Sankhol is a village located in Bahadurgarh, just 30 km from Jhajjar city in Jhajjar district, Haryana, India and along NH 9 (formerly NH 10). Sankhol comes in Assembly constituency 64-Bahadurgarh. The village has four polling stations (polling station no. 56, 57, 58, 59). Today the village is 403 years old (as in 2018) with 25–30 generation of people born.

Demographics
 India census, Sankhol had a population of 5178. Males constitute 54% of the population and females 46%. Sankhol has an average literacy rate of 70%, higher than the national average of 59.5%: male literacy is 78%, and female literacy is 60%. In Sankhol, 13% of the population is under 6 years of age.

History 
In Samwat 1672 (i.e.

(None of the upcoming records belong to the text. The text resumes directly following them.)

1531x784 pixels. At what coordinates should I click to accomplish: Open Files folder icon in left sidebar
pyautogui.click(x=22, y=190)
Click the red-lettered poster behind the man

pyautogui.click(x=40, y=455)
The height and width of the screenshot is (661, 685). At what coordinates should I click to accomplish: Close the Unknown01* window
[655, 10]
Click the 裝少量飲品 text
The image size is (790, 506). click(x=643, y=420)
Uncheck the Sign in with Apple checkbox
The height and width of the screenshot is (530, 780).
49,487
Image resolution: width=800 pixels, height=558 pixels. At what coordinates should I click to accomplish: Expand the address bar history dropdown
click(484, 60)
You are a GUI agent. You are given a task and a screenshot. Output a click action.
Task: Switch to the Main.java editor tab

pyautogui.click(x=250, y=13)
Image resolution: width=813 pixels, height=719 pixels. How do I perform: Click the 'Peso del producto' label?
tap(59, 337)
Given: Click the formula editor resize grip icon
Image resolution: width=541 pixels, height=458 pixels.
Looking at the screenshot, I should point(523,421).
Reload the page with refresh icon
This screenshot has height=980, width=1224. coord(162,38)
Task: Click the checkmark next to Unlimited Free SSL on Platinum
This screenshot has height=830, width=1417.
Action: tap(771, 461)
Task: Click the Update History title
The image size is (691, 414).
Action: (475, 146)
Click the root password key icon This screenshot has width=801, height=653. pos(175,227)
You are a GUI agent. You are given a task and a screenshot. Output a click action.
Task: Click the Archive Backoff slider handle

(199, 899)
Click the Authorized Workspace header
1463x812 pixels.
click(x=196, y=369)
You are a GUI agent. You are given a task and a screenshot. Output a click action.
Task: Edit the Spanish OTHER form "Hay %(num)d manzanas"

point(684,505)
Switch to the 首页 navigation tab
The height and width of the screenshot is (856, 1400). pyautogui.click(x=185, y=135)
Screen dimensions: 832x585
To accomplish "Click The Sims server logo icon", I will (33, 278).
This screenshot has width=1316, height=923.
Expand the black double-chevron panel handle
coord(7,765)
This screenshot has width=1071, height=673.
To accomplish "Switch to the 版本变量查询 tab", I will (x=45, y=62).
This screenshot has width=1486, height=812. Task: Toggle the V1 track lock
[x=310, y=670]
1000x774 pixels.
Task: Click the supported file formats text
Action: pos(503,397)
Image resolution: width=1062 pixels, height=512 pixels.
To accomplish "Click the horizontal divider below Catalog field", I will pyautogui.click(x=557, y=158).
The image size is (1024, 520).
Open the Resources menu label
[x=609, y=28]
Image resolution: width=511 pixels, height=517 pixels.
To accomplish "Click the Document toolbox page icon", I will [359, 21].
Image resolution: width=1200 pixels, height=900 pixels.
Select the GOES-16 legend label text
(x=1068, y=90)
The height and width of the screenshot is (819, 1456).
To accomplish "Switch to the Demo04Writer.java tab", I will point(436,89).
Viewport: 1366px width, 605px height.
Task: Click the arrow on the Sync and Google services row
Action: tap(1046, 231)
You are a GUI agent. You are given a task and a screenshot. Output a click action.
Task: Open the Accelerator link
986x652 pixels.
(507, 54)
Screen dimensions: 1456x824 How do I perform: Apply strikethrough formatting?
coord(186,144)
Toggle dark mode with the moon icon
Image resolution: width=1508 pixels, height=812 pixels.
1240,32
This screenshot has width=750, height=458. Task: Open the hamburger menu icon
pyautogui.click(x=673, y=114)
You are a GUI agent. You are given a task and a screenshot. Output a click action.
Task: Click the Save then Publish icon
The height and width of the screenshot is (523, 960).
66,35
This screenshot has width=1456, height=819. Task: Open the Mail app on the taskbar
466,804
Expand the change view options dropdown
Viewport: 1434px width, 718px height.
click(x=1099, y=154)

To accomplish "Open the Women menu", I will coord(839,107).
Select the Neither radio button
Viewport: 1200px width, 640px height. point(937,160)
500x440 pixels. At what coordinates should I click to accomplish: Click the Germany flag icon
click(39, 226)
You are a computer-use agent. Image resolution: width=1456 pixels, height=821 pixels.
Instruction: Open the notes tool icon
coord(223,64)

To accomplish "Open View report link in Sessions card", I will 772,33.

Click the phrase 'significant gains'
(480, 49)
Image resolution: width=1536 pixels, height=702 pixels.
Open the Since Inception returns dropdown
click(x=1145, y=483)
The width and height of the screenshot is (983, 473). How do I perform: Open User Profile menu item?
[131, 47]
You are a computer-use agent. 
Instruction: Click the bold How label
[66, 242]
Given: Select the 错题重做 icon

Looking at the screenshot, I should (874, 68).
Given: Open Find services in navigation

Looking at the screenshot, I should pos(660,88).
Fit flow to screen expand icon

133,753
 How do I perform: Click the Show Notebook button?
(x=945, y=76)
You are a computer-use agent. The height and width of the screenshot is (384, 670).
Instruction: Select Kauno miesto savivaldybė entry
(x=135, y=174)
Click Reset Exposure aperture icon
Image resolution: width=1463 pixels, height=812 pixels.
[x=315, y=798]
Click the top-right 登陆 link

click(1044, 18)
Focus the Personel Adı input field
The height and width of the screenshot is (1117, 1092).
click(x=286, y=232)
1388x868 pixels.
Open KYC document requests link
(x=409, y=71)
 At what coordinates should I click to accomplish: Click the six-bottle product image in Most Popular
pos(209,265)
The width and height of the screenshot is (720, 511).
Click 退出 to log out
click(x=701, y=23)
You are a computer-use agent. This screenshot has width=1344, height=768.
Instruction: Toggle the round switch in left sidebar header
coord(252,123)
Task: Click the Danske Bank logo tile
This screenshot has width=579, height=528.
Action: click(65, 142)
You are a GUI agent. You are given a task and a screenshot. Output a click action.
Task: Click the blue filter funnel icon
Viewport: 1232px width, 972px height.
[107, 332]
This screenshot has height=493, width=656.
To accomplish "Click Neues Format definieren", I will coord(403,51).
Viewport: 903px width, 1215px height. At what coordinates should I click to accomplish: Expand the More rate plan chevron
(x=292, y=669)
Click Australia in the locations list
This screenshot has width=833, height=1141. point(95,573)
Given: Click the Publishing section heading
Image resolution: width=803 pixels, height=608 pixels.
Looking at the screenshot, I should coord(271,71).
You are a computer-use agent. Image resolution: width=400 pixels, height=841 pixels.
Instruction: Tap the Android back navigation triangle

On 5TH NOVEMBER 1615 ; on Guru Nanak Jayanti ) Kartika month on Thursday Purnima  Ch. SUKHLA RATHI RATHI established the village SANKHOL along with people from 7 different cast. Ch. Sukhla Rathi was a Kshatriya originally from Tungdesh (now Prabhas Patan, Somnath, Gujrat) and moved to Sankhol in search for a better place for prosperity while halting at Hastinapur, Tamargarh, Delhi (Mehrauli), Gopalgarh, Hariyapur, Kasar, Parnala, Sarfabad (now Bahadurgarh) and finally at Sankhol.

The village was internally divided into three Pannas by the three brothers of 6–7 generation becoming the head of each Panna i.e. Bhortha, Gullar and Baggri.

Notable Persons

Brigadier Hoshier Singh Rathee 
Brigadier Hoshiar Singh IOM, IDSM, Croix De Guerre was the commander of the Indian 62 Brigade stationed at Sela Pass. Brigadier Singh was killed in action, along with a few Indian troops during the 1962 Sino-Indian War. Brigadier Hoshiar Singh was commended for his bravery in the war. Prime Minister Jawaharlal Nehru, along with Pratap Singh Kairon, the then Chief Minister of Punjab, had visited this village personally to pay homage to the late Brigadier.

Pandit Ram Kishan Sharma
Pandit Ram Kishan Sharma was a very noble person who lived in Bagra Paana in White House.
He was close friend of the Brigadier.